Answer these questions using the passage on the Responsibility to Protect.
1. In what year did the UN General Assembly endorse R2P?
2. Whose consent does the passage say military means require?
3. What does the passage name as a means of fulfilling the Responsibility to Protect?

----- Text segment

When the UN General Assembly endorsed the Responsibility to Protect (R2P) in 2005, the members of the United Nations recognized the responsibility of states to protect the basic human and humanitarian rights of the world’s citizens. In fact, R2P articulates concentric circles of responsibility, starting with the individual state’s obligation to ensure the well-being of its own people; nested within the collective responsibility of the community of nations to assist individual states in meeting those obligations; in turn encircled by the responsibility of the United Nations to respond if necessary to ensure the basic rights of civilians, with military means only contemplated as a last resort, and only with the consent of the Security Council.
The Responsibility to Protect is a response to war crimes, genocide, and other crimes against humanity. But R2P is also a response to pattern and practice human rights abuses that include entrenched poverty, widespread hunger and malnutrition, and endemic disease and denials of basic health care — all socio-economic conditions which themselves feed and exacerbate armed conflict. In fact, socio-economic development is a powerful mechanism for guaranteeing the full panoply of human rights, just as the Millennium Development Goals are a means of fulfilling the Responsibility to Protect.

----------
----- Data

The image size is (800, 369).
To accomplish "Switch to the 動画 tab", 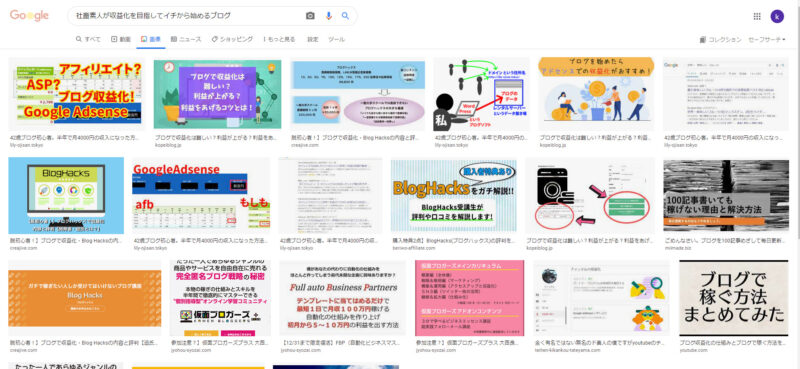I will [121, 39].
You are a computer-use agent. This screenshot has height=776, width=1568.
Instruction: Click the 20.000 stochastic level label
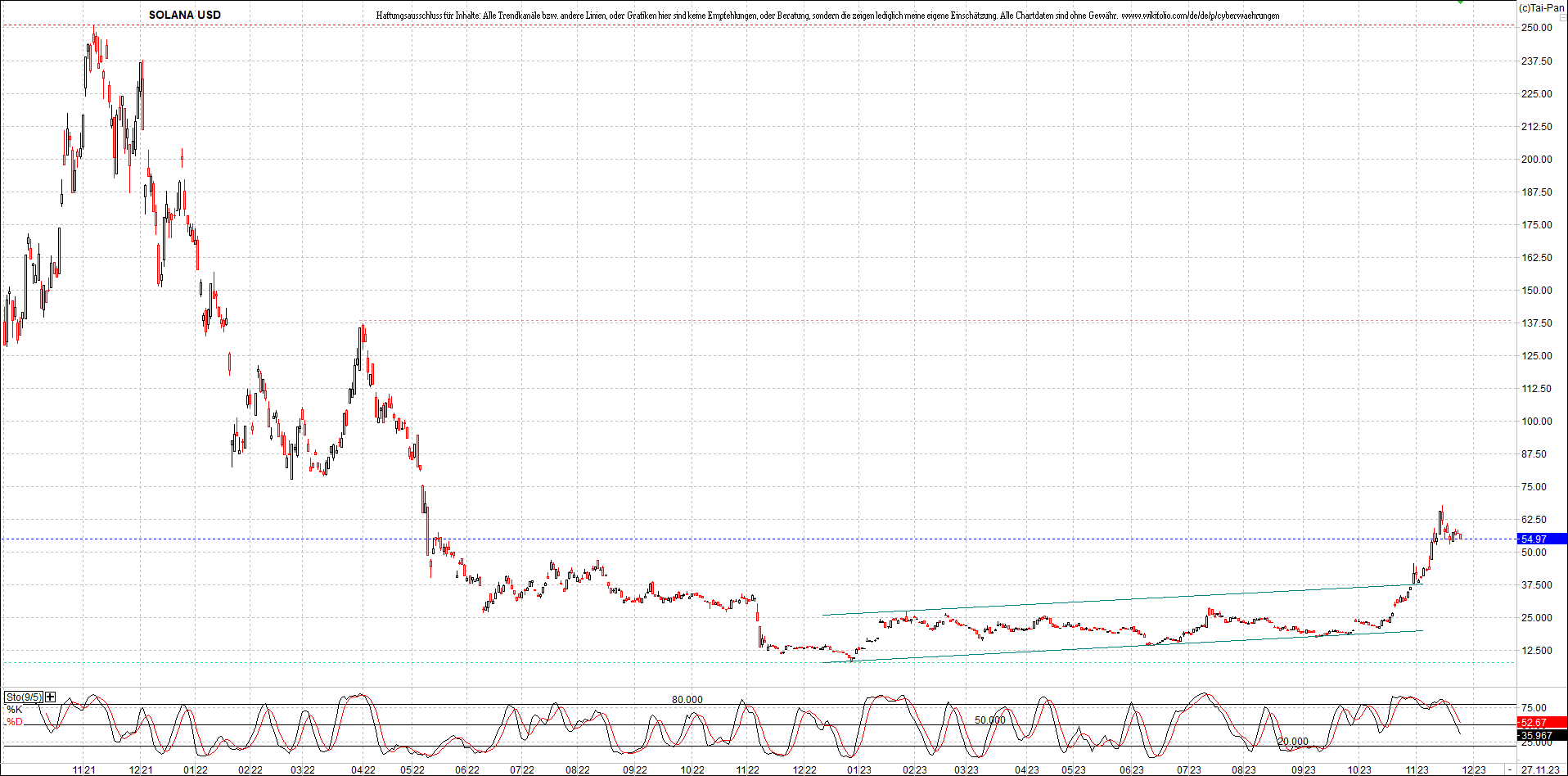(x=1292, y=742)
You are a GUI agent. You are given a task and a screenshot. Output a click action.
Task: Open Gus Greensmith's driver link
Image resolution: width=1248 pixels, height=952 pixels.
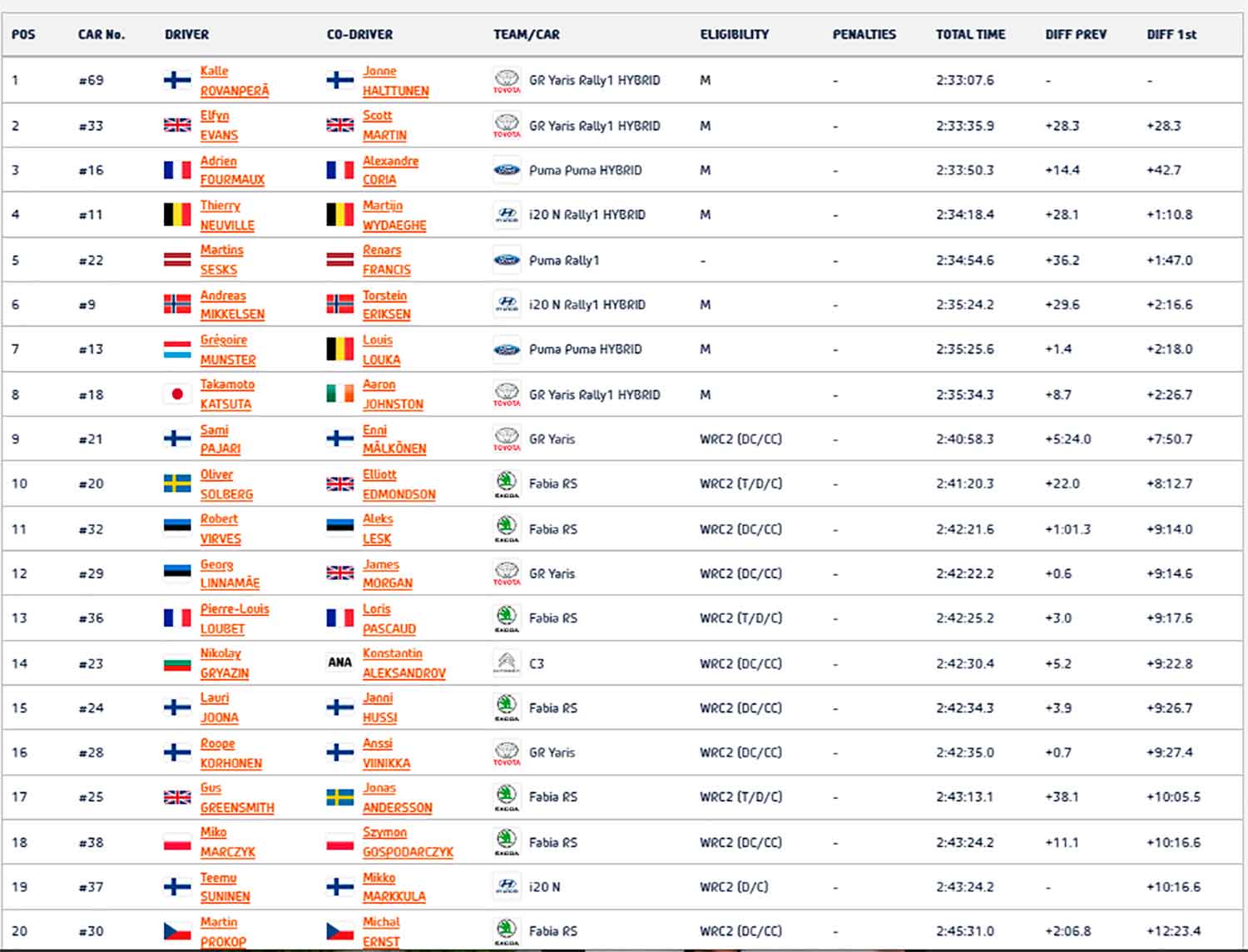pyautogui.click(x=236, y=797)
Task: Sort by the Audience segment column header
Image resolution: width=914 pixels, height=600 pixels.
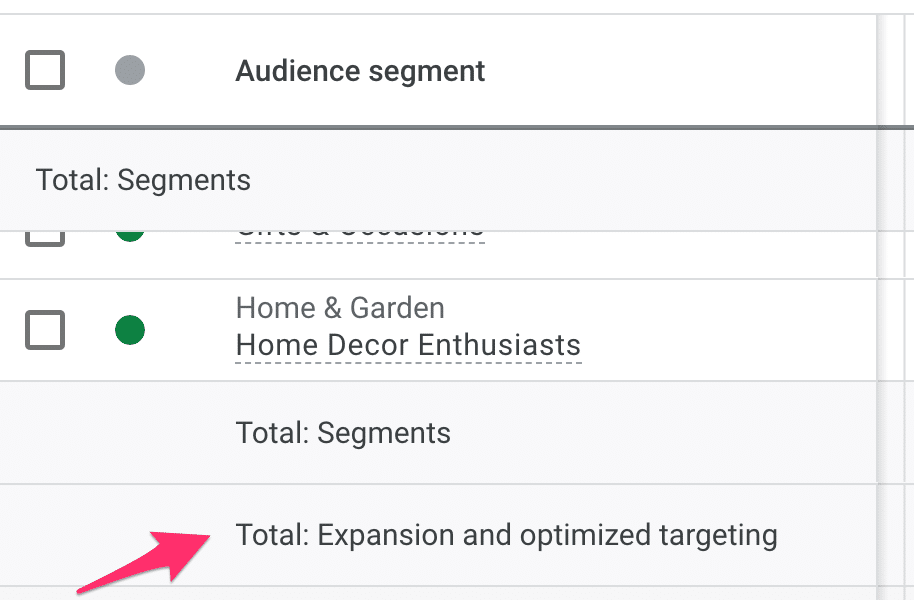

----------

Solution for this task
1. 2005
2. The Security Council's
3. The Millennium Development Goals